§ GOAL OF THE EXERCISE
Copy out the lines of the listing below, from the line containing "You are a computer-use agent. 1529x784" through the final line, inclusive, with no changes.

§ RECORDS SUPPLIED
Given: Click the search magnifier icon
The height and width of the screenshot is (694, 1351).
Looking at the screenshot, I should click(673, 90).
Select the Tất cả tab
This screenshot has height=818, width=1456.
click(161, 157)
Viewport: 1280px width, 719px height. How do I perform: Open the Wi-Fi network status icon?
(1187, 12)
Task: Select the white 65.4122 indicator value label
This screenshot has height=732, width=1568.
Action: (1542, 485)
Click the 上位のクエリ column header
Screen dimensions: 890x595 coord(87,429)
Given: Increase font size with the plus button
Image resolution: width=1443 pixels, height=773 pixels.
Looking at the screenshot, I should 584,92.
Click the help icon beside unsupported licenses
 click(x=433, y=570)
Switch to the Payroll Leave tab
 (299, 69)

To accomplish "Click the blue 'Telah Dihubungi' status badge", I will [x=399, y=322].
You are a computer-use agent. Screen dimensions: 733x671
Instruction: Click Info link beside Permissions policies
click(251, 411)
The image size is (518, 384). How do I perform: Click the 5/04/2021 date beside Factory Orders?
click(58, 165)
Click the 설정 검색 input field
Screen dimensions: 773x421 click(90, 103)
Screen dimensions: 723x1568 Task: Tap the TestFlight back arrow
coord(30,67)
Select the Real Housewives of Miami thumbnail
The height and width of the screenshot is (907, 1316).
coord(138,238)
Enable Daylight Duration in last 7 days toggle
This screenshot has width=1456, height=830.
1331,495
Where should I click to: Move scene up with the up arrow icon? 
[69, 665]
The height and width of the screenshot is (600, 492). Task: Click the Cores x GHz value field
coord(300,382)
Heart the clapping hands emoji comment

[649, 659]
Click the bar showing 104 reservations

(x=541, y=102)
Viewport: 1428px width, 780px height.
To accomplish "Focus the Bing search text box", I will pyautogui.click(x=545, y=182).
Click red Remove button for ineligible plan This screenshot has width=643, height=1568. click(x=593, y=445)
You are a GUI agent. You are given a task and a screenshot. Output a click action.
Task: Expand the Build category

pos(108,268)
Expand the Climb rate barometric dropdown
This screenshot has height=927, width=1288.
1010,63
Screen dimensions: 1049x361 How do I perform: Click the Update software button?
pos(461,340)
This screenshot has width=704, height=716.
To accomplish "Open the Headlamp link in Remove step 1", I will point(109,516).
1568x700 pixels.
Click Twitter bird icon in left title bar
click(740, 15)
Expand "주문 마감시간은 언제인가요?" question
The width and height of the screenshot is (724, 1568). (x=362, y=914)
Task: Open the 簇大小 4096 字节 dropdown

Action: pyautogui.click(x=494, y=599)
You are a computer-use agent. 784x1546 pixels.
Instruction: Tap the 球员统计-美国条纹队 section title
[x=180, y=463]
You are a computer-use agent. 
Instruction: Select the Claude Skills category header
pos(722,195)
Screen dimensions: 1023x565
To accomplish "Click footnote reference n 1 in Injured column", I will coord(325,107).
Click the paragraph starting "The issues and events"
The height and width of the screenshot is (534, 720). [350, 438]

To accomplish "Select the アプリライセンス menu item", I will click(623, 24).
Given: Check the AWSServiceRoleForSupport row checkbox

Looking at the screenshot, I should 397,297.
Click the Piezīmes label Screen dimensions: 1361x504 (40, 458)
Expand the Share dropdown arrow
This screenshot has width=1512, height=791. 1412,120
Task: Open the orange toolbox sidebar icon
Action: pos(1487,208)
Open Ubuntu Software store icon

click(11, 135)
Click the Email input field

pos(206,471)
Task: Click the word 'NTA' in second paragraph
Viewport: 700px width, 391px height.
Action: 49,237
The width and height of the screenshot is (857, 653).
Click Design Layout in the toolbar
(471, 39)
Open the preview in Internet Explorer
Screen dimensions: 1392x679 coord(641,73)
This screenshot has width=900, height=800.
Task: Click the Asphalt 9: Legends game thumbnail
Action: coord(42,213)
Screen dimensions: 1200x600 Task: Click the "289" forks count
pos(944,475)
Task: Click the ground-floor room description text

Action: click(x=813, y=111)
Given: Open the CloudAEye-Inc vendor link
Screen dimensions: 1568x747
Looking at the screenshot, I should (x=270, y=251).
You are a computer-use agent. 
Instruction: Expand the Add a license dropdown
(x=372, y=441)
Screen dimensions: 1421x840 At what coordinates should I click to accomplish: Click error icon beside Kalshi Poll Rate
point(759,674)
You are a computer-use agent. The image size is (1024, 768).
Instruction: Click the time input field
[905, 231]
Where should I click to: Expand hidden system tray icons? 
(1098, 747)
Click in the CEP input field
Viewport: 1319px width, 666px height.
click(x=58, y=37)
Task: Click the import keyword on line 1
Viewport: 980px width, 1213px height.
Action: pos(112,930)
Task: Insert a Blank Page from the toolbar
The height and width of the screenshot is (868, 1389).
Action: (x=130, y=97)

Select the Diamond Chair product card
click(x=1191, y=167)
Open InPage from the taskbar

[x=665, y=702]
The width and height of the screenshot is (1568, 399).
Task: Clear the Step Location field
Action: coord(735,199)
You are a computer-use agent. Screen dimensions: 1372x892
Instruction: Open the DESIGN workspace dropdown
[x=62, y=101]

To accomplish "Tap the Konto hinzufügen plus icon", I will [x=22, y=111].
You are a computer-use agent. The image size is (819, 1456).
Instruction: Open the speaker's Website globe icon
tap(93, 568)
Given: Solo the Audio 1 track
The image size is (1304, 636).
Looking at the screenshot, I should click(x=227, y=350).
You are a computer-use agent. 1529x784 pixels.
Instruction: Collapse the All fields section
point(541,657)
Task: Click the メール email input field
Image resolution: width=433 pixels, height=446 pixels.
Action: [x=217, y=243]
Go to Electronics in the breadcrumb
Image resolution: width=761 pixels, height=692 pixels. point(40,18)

§ TASK SOLUTION
You are a computer-use agent. 1529x784 pixels.
Instruction: Collapse the All fields section
point(541,657)
Task: Click the メール email input field
Image resolution: width=433 pixels, height=446 pixels.
Action: [x=217, y=243]
Go to Electronics in the breadcrumb
Image resolution: width=761 pixels, height=692 pixels. point(40,18)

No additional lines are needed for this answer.